In Bayesian statistics this is called a prior. It is the probability prior to incorporating measurements or other information. More completely, this is called the prior probability distribution. A probability distribution is a collection of all possible probabilities for an event. Probability distributions always sum to 1 because something had to happen; the distribution lists all possible events and the probability of each.

I’m sure you’ve used probabilities before - as in “the probability of rain today is 30%”. The last paragraph sounds like more of that. But Bayesian statistics was a revolution in probability because it treats probability as a belief about a single event. Let’s take an example. I know that if I flip a fair coin infinitely many times I will get 50% heads and 50% tails. This is called frequentist statistics to distinguish it from Bayesian statistics. Computations are based on the frequency in which events occur.

I flip the coin one more time and let it land. Which way do I believe it landed? Frequentist probability has nothing to say about that; it will merely state that 50% of coin flips land as heads. In some ways it is meaningless to assign a probability to the current state of the coin. It is either heads or tails, we just don’t know which. Bayes treats this as a belief about a single event - the strength of my belief or knowledge that this specific coin flip is heads is 50%. Some object to the term “belief”; belief can imply holding something to be true without evidence. In this book it always is a measure of the strength of our knowledge. We’ll learn more about this as we go.

Bayesian statistics takes past information (the prior) into account. We observe that it rains 4 times every 100 days. From this I could state that the chance of rain tomorrow is 1/25. This is not how weather prediction is done. If I know it is raining today and the storm front is stalled, it is likely to rain tomorrow. Weather prediction is Bayesian.

In practice statisticians use a mix of frequentist and Bayesian techniques. Sometimes finding the prior is difficult or impossible, and frequentist techniques rule. In this book we can find the prior. When I talk about the probability of something I am referring to the probability that some specific thing is true given past events.

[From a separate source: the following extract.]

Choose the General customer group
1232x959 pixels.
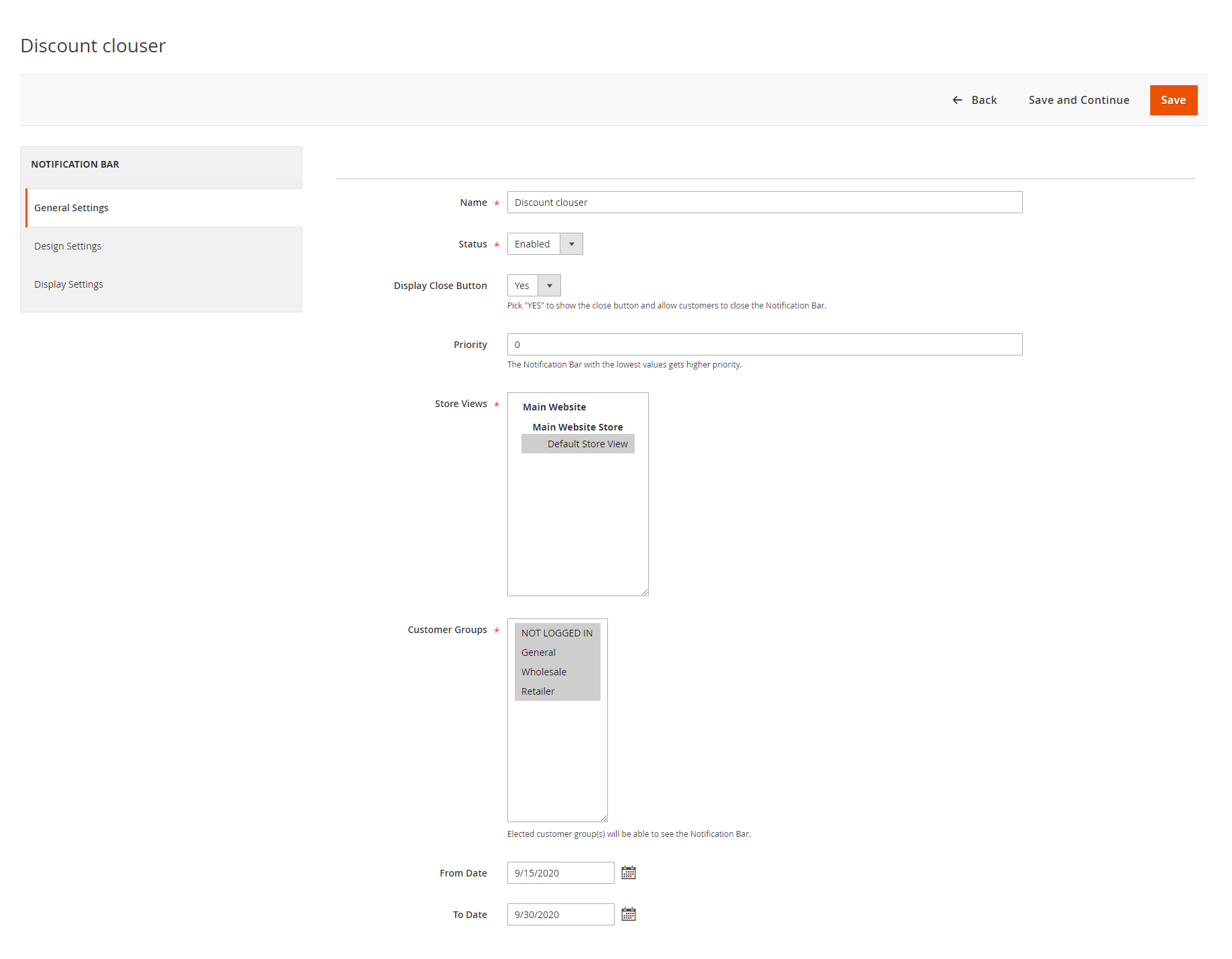point(538,653)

When I do that I’m taking the Bayesian approach.

Now let’s create a map of the hallway. We’ll place the first two doors close together, and then another door further away. We will use 1 for doors, and 0 for walls:

hallway = np.array([1, 1, 0, 0, 0, 0, 0, 0, 1, 0])

I start listening to Simon’s transmissions on the network, and the first data I get from the sensor is door. For the moment assume the sensor always returns the correct answer. From this I conclude that he is in front of a door, but which one? I have no reason to believe he is in front of the first, second, or third door. What I can do is assign a probability to each door. All doors are equally likely, and there are three of them, so I assign a probability of 1/3 to each door.

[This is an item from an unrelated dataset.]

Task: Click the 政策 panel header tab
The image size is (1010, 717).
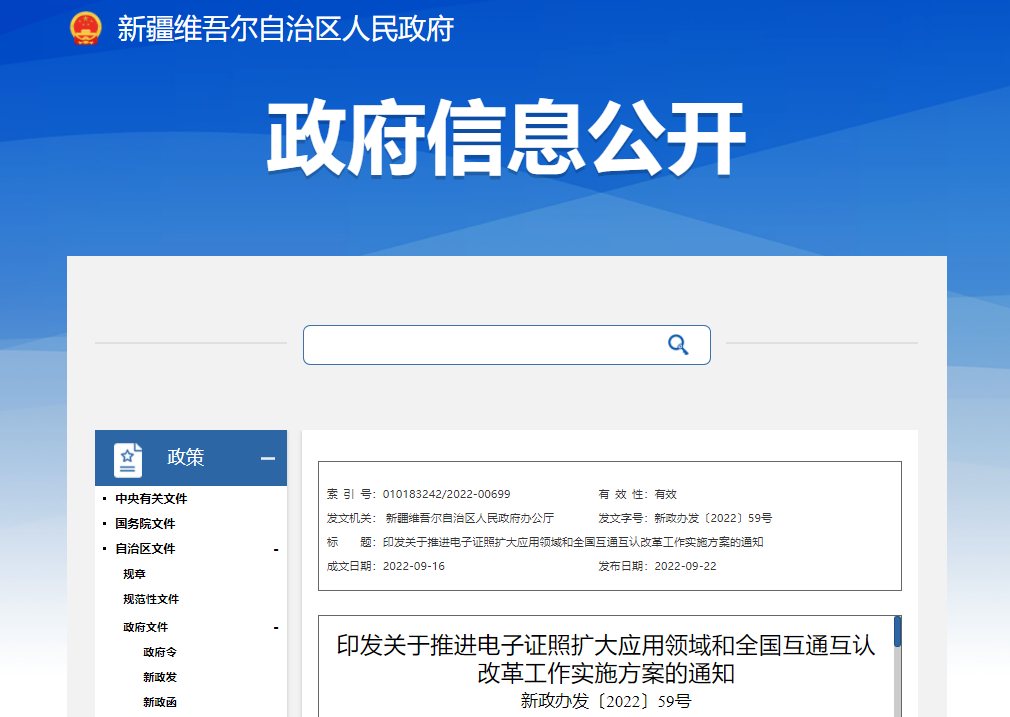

import kf_book.book_plots as book_plots
from kf_book.book_plots import figsize, set_figsize
import matplotlib.pyplot as plt

belief = np.array([1/3, 1/3, 0, 0, 0, 0, 0, 0, 1/3, 0])
book_plots.bar_plot(belief)

This distribution is called a categorical distribution, which is a discrete distribution describing the probability of observing \(n\) outcomes. It is a multimodal distribution because we have multiple beliefs about the position of our dog. Of course we are not saying that we think he is simultaneously in three different locations, merely that we have narrowed down our knowledge to one of these three locations. My (Bayesian) belief is that there is a 33.3% chance of being at door 0, 33.3% at door 1, and a 33.3% chance of being at door 8.

This is an improvement in two ways. I’ve rejected a number of hallway positions as impossible, and the strength of my belief in the remaining positions has increased from 10% to 33%. This will always happen. As our knowledge improves the probabilities will get closer to 100%.

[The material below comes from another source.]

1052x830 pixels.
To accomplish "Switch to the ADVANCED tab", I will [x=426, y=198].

A few words about the mode of a distribution. Given a list of numbers, such as {1, 2, 2, 2, 3, 3, 4}, the mode is the number that occurs most often. For this set the mode is 2. A distribution can contain more than one mode. The list {1, 2, 2, 2, 3, 3, 4, 4, 4} contains the modes 2 and 4, because both occur three times. We say the former list is unimodal, and the latter is multimodal.

Another term used for this distribution is a histogram. Histograms graphically depict the distribution of a set of numbers. The bar chart above is a histogram.

I hand coded the belief array in the code above. How would we implement this in code? We represent doors with 1, and walls as 0, so we will multiply the hallway variable by the percentage, like so;

belief = hallway * (1/3)
print(belief)

[0.333 0.333 0.    0.    0.    0.    0.    0.    0.333 0.   ]

Extracting Information from Sensor Readings

Let’s put Python aside and think about the problem a bit. Suppose we were to read the following from Simon’s sensor:

  • door
  • move right
  • door

Can we deduce Simon’s location? Of course! Given the hallway’s layout there is only one place from which you can get this sequence, and that is at the left end. Therefore we can confidently state that Simon is in front of the second doorway. If this is not clear, suppose Simon had started at the second or third door. After moving to the right, his sensor would have returned ‘wall’. That doesn’t match the sensor readings, so we know he didn’t start there. We can continue with that logic for all the remaining starting positions. The only possibility is that he is now in front of the second door. Our belief is:

belief = np.array([0., 1., 0., 0., 0., 0., 0., 0., 0., 0.])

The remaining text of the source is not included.